Required task
Rewrite the records below as a numbered list with one line per item, skipping any blank lines. Leave the pictures out of your answer.

Information given
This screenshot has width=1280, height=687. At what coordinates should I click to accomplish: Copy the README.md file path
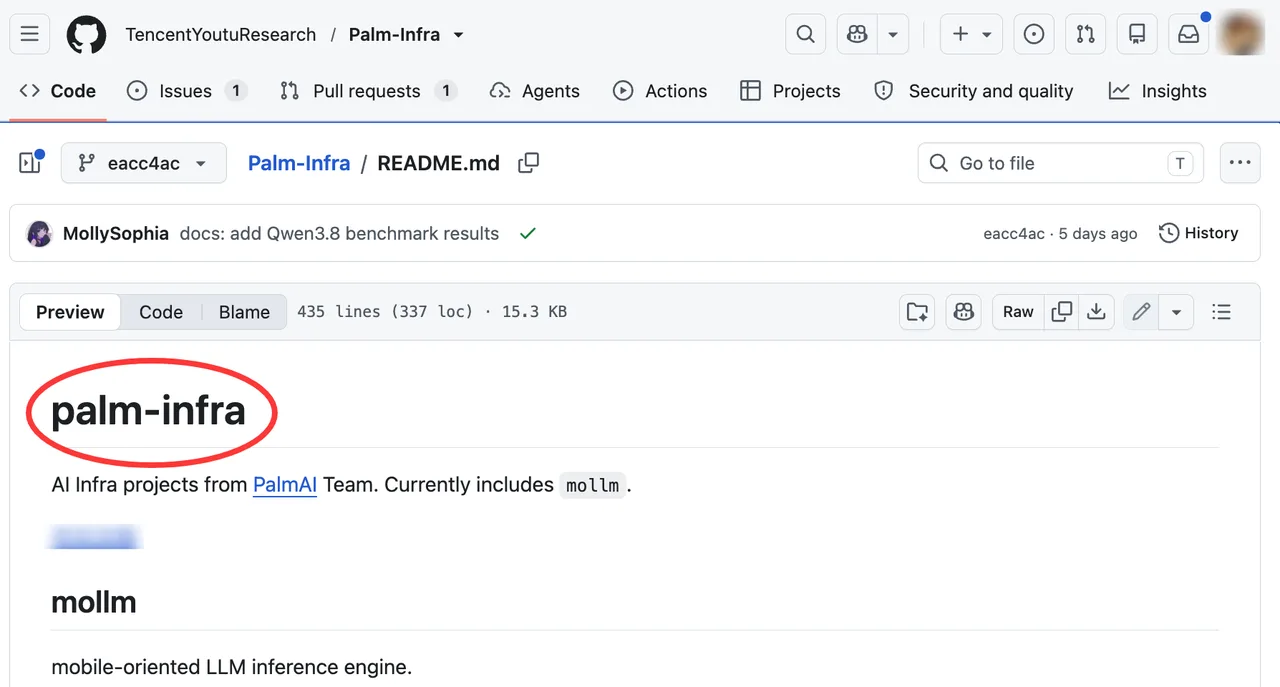pyautogui.click(x=529, y=163)
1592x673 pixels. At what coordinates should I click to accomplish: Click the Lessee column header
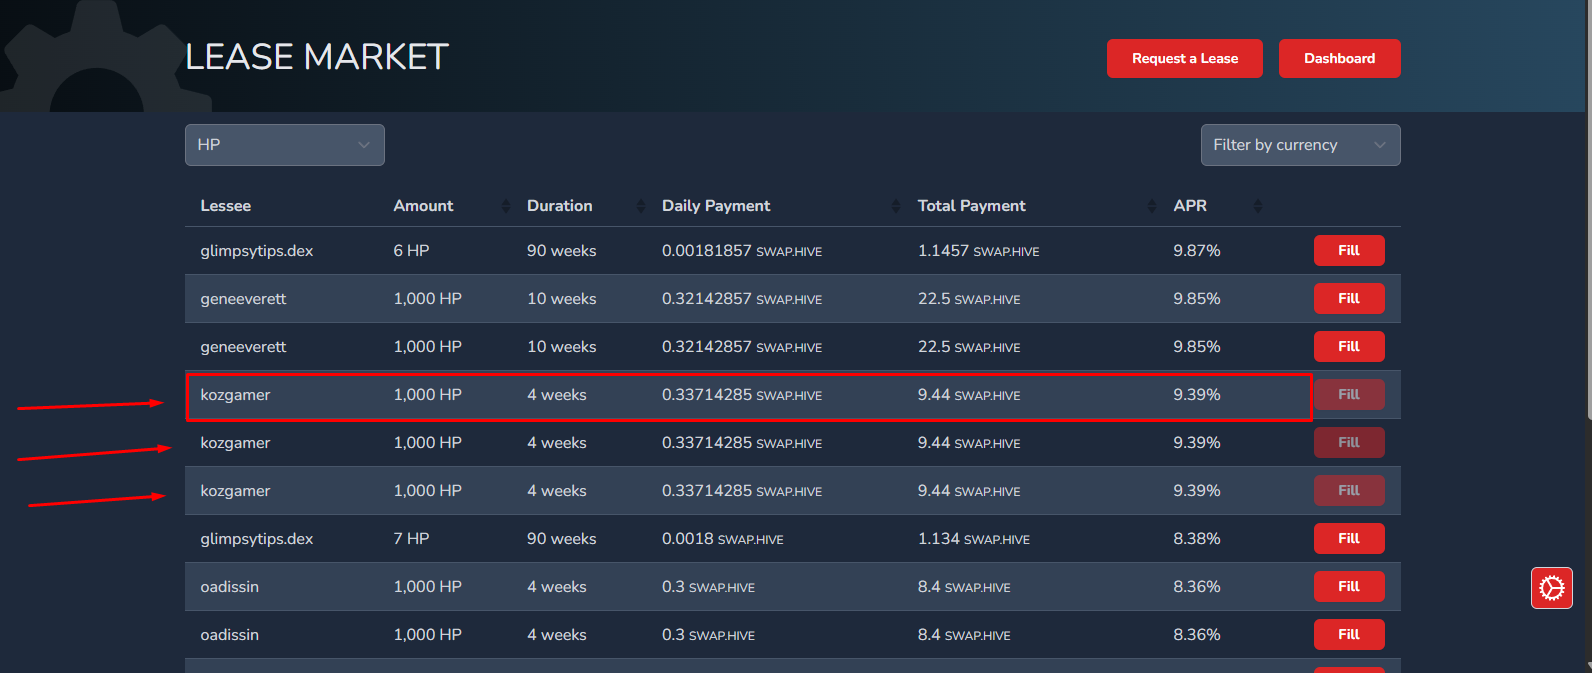tap(226, 206)
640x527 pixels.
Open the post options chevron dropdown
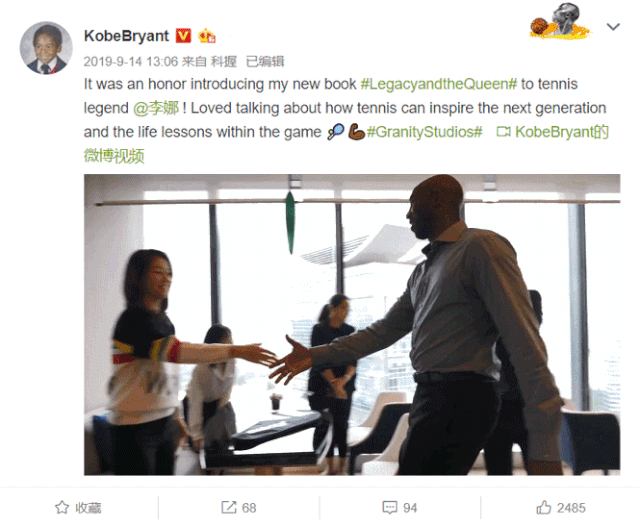click(613, 27)
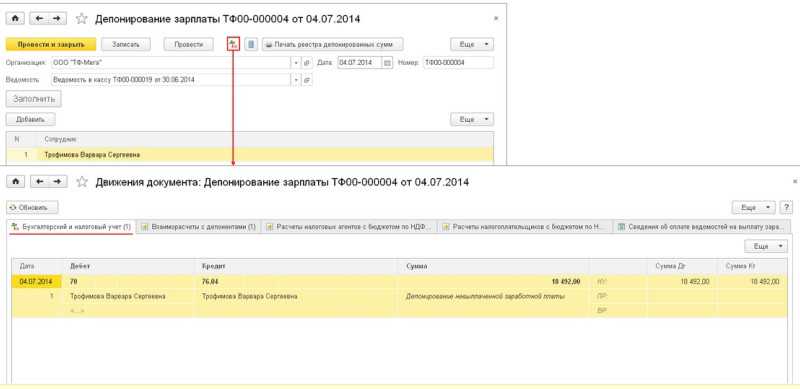The height and width of the screenshot is (389, 800).
Task: Show document movements Дт/Кт icon
Action: tap(233, 44)
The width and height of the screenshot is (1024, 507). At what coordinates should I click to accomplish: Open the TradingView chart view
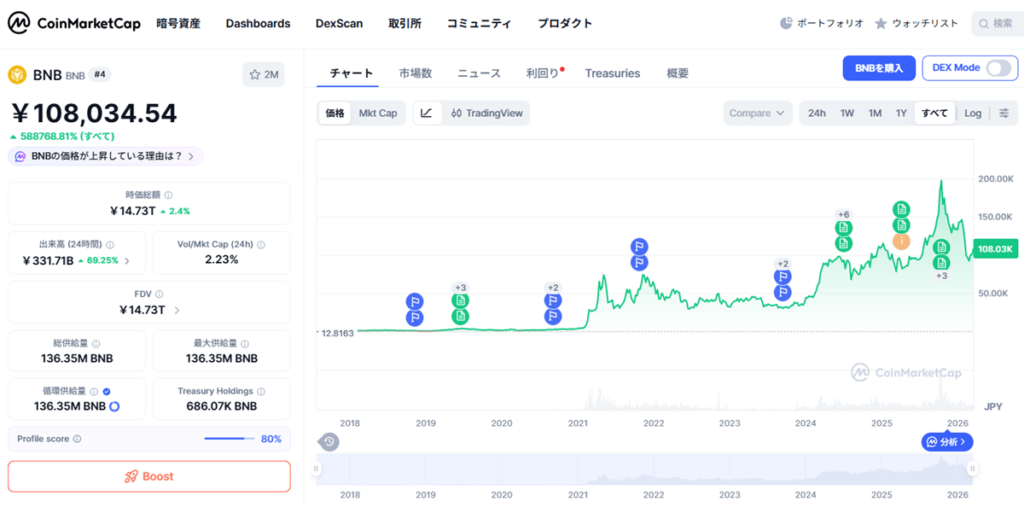pos(487,113)
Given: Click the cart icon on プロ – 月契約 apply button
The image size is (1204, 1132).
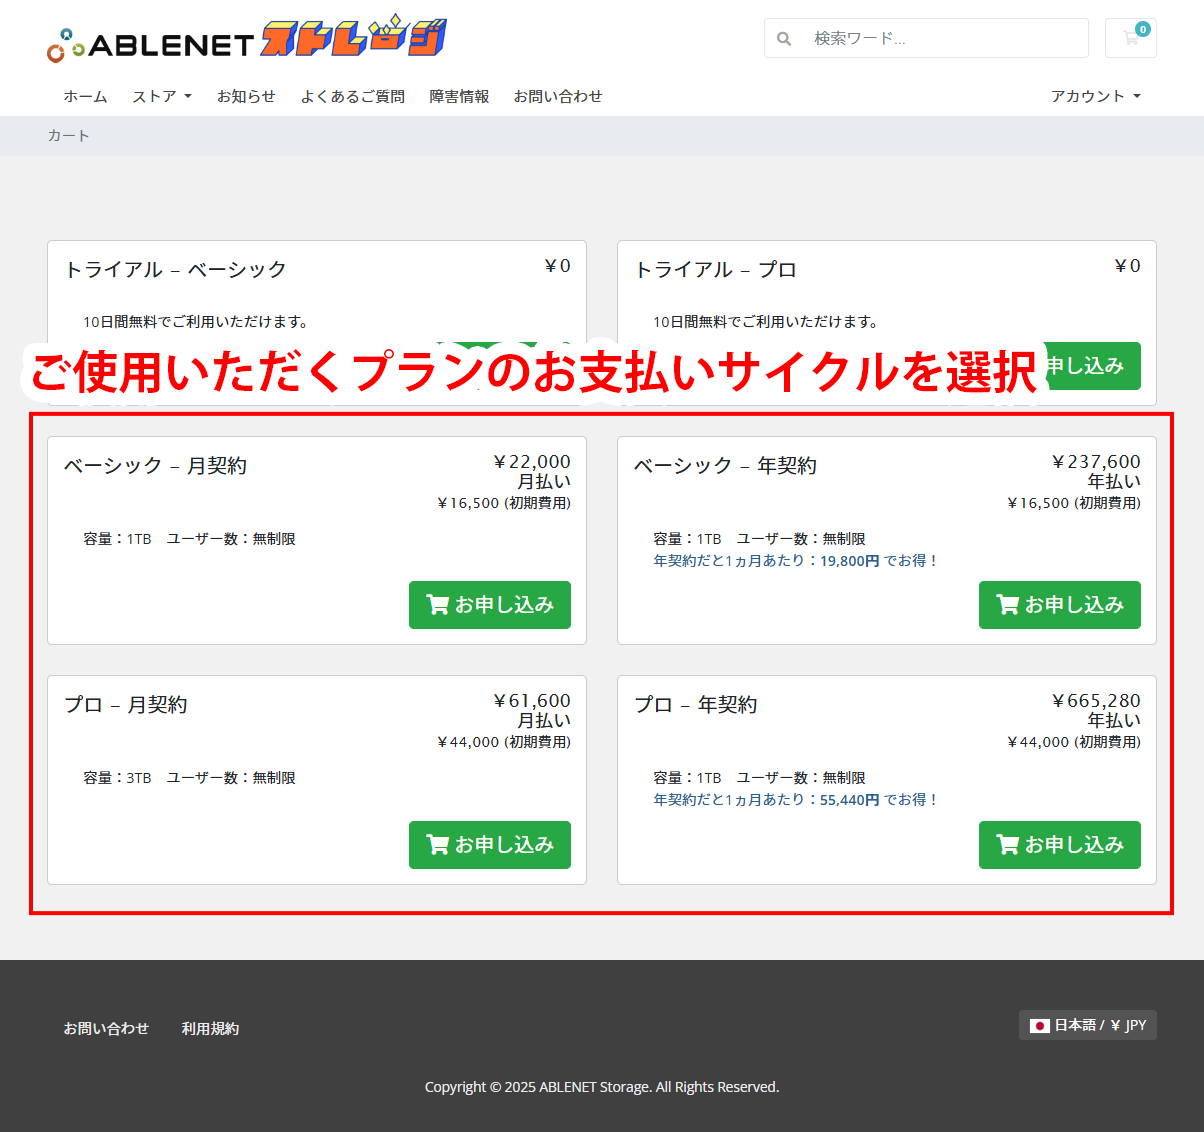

Written response
1. This screenshot has width=1280, height=687. At what coordinates should I click to accomplish: Copy the README.md file path
2. pyautogui.click(x=529, y=163)
3. 1592x673 pixels. At what coordinates should I click to accomplish: Click the Lessee column header
4. tap(226, 206)
5. 640x527 pixels.
6. Open the post options chevron dropdown
7. click(613, 27)
8. The height and width of the screenshot is (389, 800).
9. Task: Show document movements Дт/Кт icon
10. Action: tap(233, 44)
11. The width and height of the screenshot is (1024, 507). At what coordinates should I click to accomplish: Open the TradingView chart view
12. pos(487,113)
13. Given: Click the cart icon on プロ – 月契約 apply button
14. The image size is (1204, 1132).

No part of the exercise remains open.